The safe house felt too quiet. Like the air itself was holding its breath. Elara perched on the couch edge, arms wrapped around a pillow tight enough to dent the fabric. Silence always messed with her head. Made her ears buzz like bad speakers. Made her imagine shapes moving just beyond the doorframe.
Adrian hadn't budged from his spot by the window in hours. His broad shoulders stayed locked in that same tense line under his shirt. Eyes scanning through slatted blinds like they could peel back the darkness outside.
"You ever get tired," she asked finally. Voice barely carrying across the room.
His head didn't turn. "Tired gets people killed."
She looked down at her pale fingers digging into the cushion seams. Felt every shaky breath rattle through her ribs while he stood there solid as concrete. Unbreakable where she kept cracking apart.
Still though. Having him there made the fear manageable somehow.
Night crawled by slow as cold syrup. Every floorboard creak jolted her upright. Every wind gust against the roof tiles sounded like bootsteps overhead.
Finally curled under scratchy wool blankets around midnight, she tried again softer. "Adrian. You think they're coming back."
"Count on it." His voice stayed flat as pavement.
Her throat tightened around the next words before they slipped out anyway.
"How can you be so..."
Metal screeched against metal out in the hallway.
Elara's lungs froze mid-breath.
Adrian's hand snapped up in warning before she could gasp.
The doorknob twisted with rusty squeals that made her teeth ache.
He moved before she could blink—wooden chair wedged under the handle soundlessly.
Her fingers clawed into blanket wool until her knuckles burned white.

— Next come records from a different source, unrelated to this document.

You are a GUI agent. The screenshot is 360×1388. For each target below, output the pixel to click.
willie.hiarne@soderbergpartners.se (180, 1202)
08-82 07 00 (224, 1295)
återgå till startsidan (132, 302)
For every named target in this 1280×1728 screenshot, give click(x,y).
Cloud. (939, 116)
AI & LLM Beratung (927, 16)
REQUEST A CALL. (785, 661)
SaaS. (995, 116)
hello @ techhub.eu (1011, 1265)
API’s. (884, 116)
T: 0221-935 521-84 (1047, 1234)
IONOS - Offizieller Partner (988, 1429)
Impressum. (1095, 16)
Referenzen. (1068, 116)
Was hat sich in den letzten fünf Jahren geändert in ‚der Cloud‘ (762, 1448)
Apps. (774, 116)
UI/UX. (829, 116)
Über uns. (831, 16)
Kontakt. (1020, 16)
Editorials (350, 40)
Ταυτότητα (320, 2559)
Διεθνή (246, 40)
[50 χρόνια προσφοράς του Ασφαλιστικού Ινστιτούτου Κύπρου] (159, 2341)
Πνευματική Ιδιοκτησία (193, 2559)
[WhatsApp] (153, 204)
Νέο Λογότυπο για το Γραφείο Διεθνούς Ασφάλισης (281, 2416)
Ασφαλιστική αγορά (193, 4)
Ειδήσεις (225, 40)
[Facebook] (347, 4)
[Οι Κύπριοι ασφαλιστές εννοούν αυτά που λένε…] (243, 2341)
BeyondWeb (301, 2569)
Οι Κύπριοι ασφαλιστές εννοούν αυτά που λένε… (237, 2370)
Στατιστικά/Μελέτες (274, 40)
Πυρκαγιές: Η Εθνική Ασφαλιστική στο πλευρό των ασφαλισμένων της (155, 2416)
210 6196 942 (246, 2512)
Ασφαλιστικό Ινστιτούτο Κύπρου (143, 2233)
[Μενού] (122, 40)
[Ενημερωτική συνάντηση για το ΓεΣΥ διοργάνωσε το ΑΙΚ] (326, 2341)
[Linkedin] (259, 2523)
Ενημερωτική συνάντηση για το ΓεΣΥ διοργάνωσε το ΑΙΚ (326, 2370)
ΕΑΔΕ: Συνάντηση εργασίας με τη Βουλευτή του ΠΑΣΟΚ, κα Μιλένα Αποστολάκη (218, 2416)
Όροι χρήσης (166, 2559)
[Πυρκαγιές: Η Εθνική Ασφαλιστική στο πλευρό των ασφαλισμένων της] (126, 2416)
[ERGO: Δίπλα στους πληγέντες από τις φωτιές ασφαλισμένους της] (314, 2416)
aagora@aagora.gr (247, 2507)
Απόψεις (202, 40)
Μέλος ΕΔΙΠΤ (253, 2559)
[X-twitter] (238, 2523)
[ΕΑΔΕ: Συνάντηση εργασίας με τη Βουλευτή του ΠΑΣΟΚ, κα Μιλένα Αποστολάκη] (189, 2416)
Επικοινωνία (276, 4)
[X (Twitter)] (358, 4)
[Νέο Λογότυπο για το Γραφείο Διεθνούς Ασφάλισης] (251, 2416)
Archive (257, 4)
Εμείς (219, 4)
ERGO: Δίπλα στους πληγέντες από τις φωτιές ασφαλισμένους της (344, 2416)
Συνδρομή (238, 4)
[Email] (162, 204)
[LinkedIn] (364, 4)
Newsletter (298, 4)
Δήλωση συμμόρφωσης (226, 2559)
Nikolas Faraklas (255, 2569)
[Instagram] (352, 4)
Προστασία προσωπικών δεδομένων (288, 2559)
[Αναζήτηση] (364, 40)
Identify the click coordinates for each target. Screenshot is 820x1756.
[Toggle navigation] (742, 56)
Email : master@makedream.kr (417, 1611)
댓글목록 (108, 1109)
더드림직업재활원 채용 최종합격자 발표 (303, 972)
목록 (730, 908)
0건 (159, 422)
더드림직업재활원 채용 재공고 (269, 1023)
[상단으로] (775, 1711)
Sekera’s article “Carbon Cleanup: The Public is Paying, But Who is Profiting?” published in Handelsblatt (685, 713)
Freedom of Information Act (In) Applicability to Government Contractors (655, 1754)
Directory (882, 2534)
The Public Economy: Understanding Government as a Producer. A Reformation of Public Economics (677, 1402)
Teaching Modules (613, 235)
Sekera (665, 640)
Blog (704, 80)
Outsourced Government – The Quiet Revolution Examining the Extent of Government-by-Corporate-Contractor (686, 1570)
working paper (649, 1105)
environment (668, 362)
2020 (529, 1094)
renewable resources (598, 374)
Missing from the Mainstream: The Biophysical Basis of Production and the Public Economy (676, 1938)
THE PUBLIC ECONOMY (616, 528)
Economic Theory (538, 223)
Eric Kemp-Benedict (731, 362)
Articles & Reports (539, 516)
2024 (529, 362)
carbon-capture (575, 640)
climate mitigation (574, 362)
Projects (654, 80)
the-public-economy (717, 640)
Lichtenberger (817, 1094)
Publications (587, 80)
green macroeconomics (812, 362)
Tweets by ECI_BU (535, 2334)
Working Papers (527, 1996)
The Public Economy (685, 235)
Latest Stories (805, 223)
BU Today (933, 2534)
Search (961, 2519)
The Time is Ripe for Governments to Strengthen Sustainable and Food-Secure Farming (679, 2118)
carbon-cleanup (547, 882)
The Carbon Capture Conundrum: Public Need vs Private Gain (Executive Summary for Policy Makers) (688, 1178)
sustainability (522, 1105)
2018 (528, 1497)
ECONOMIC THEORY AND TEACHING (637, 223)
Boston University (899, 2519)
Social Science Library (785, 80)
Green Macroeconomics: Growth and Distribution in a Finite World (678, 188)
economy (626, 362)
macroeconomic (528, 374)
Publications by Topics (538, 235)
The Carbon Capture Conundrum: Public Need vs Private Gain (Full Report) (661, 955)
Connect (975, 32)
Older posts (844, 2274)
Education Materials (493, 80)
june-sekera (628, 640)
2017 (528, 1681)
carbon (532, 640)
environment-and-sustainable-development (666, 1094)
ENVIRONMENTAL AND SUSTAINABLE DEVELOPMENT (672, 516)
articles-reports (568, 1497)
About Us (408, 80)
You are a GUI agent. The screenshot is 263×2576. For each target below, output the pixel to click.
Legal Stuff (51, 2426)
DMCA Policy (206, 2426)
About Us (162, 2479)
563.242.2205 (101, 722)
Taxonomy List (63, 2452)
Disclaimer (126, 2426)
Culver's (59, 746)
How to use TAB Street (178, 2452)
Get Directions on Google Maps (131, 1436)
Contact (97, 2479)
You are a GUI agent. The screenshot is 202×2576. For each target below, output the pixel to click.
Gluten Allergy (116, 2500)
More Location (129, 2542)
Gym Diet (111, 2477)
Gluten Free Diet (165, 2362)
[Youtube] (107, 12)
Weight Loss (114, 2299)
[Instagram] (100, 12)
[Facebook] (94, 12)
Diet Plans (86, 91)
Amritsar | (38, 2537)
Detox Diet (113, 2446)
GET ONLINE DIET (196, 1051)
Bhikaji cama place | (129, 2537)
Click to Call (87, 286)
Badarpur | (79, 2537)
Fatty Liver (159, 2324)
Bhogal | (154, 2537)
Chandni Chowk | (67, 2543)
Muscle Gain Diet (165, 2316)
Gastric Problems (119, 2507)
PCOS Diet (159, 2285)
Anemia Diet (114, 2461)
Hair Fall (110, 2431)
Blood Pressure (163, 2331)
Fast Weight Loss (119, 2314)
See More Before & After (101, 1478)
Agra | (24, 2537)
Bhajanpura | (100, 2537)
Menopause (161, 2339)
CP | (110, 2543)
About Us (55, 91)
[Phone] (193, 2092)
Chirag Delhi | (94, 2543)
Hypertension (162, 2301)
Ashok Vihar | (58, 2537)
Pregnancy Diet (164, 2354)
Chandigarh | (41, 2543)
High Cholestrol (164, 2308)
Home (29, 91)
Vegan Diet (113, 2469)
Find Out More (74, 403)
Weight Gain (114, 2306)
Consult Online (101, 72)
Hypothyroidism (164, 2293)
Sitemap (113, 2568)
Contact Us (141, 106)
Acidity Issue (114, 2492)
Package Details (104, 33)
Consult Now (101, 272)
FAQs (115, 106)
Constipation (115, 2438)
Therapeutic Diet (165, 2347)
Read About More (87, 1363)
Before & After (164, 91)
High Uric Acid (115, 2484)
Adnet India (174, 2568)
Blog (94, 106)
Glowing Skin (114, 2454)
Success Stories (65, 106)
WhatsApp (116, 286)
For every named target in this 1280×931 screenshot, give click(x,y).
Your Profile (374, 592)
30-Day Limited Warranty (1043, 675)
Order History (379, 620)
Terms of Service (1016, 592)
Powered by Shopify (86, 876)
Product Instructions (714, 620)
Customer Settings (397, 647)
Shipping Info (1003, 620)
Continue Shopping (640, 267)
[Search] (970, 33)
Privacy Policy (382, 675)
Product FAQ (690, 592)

When deadbolts snapped open like gunshots behind them both men came crashing through sideways.
Elara's scream got trapped somewhere behind clenched teeth.
Adrian moved like he'd been spring-loaded his whole life waiting for this moment.
First guy caught an elbow to the throat mid-lunge.
Second one barely cleared the doorway before Adrian had him twisted backward over one knee blade skittering across floorboards.
Elara pressed so hard into couch cushions she felt springs digging through fabric.
Adrian fought like some coiled machine—all precise angles and calculated force.
No wasted motion when he body-checked number one into drywall hard enough to c***k plaster.
No hesitation slamming number two's head against doorjamb till his grip went slack.
When they finally scrambled out bleeding and cursing Adrian stood framed in shattered doorway breathing hard through flared nostrils.
Quiet rushed back in louder than before.
Elara sat shaking so bad her knees knocked together under blankets wet with nervous sweat.
He turned slowly chest still heaving and dropped to crouch eye-level with her white-knuckled grip on couch cushions still locked tight.
"You hurt."
She shook her head fast enough to blur vision tears spilling hot down cold cheeks anyway.
His calloused palm settled on her shoulder feather-light like handling glassware in earthquake country.
"Still safe," he ground out voice rough as gravel roads.
Dawn found them still there hours later—Elara curled sideways on lumpy cushions trying not to stare at Adrian's silhouette blocking what little light crept through blinds now cracked open slightly wider than before.
"You're not weak," his voice startled her from half-sleep rasp low enough it might've been the wind if she didn't know better.
"Just haven't found what makes you dangerous yet."